PagedEviction: Structured Block-wise KV Cache Pruning for Efficient Large Language Model Inference
This addresses memory efficiency issues for users of large language models during inference, though it is incremental as it builds on existing PagedAttention methods.
The paper tackles the memory bottleneck in Large Language Model inference caused by KV caching by proposing PagedEviction, a structured block-wise pruning strategy that improves memory efficiency while maintaining accuracy on long context tasks, as demonstrated on models like Llama-3.1-8B-Instruct with better performance than baselines.
KV caching significantly improves the efficiency of Large Language Model (LLM) inference by storing attention states from previously processed tokens, enabling faster generation of subsequent tokens. However, as sequence length increases, the KV cache quickly becomes a major memory bottleneck. To address this, we propose PagedEviction, a novel fine-grained, structured KV cache pruning strategy that enhances the memory efficiency of vLLM's PagedAttention.

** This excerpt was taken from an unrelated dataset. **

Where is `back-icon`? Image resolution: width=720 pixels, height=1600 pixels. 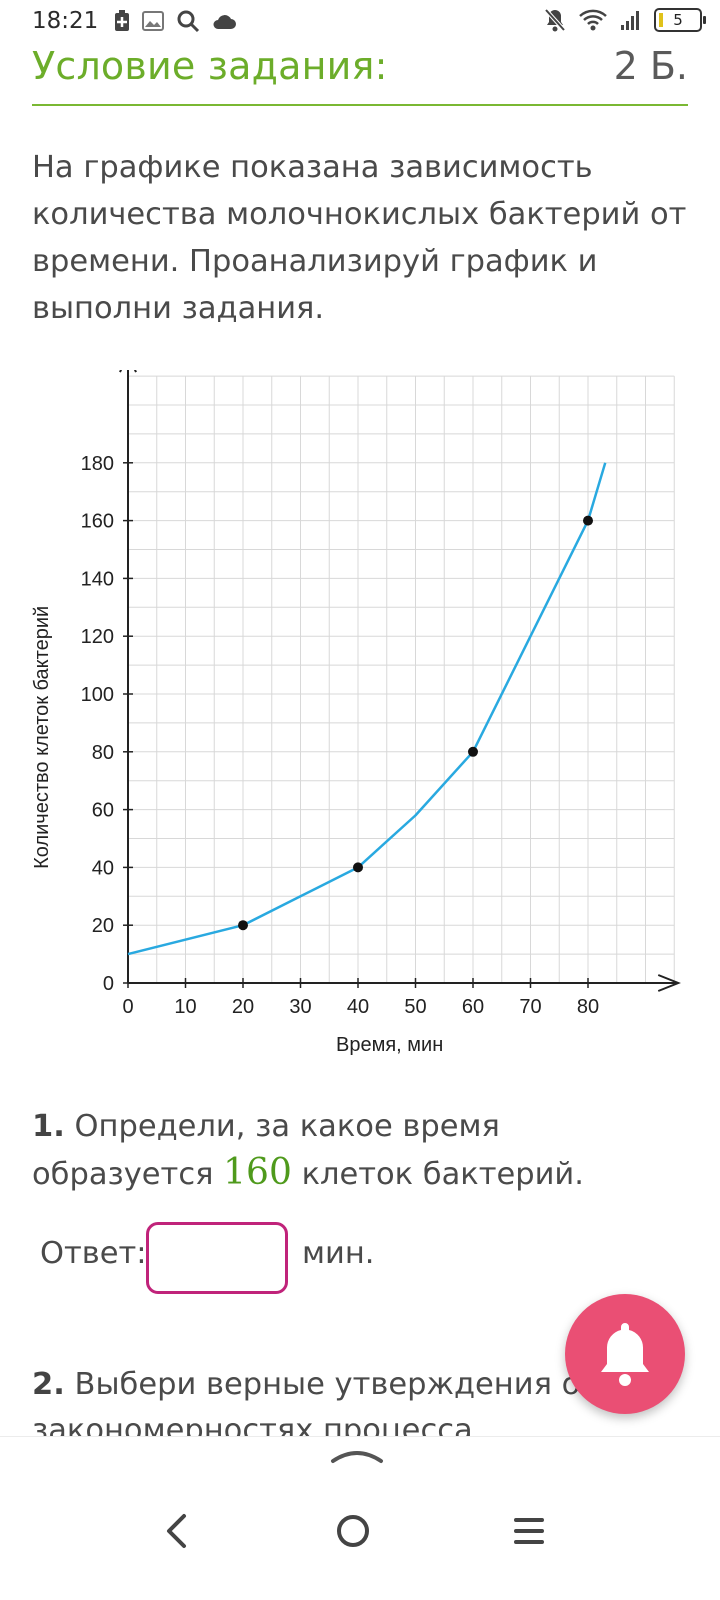
back-icon is located at coordinates (176, 1531).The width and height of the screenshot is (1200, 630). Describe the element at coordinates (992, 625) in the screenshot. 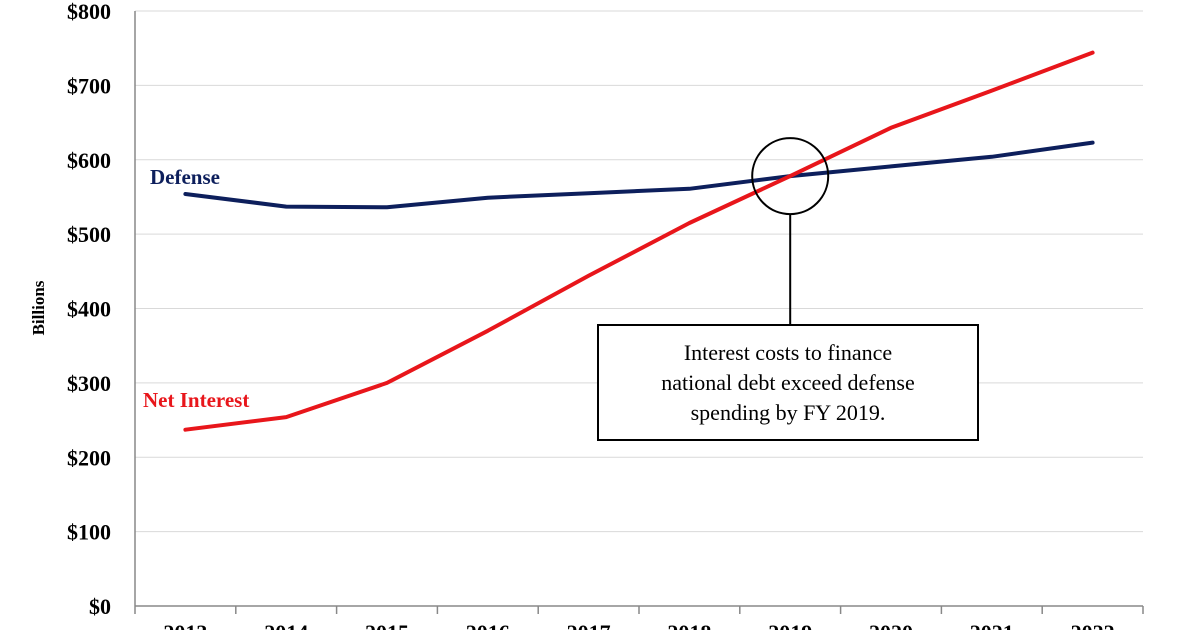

Unlike existing approaches that rely on attention-based token importance or evict tokens across different vLLM pages, PagedEviction introduces an efficient block-wise eviction algorithm tailored for paged memory layouts. Our method integrates seamlessly with PagedAttention without requiring any modifications to its CUDA attention kernels. We evaluate PagedEviction across Llama-3.1-8B-Instruct, Llama-3.2-1B-Instruct, and Llama-3.2-3B-Instruct models on the LongBench benchmark suite, demonstrating improved memory usage with better accuracy than baselines on long context tasks.